#### ABOUT THIS TASK:
Write out the entries again exactly as they are given.

[Stored records]

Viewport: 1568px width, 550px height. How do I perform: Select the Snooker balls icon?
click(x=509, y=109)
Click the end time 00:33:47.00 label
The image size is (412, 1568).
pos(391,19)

#### TASK ANSWER:
Viewport: 1568px width, 550px height. How do I perform: Select the Snooker balls icon?
click(x=509, y=109)
Click the end time 00:33:47.00 label
The image size is (412, 1568).
pos(391,19)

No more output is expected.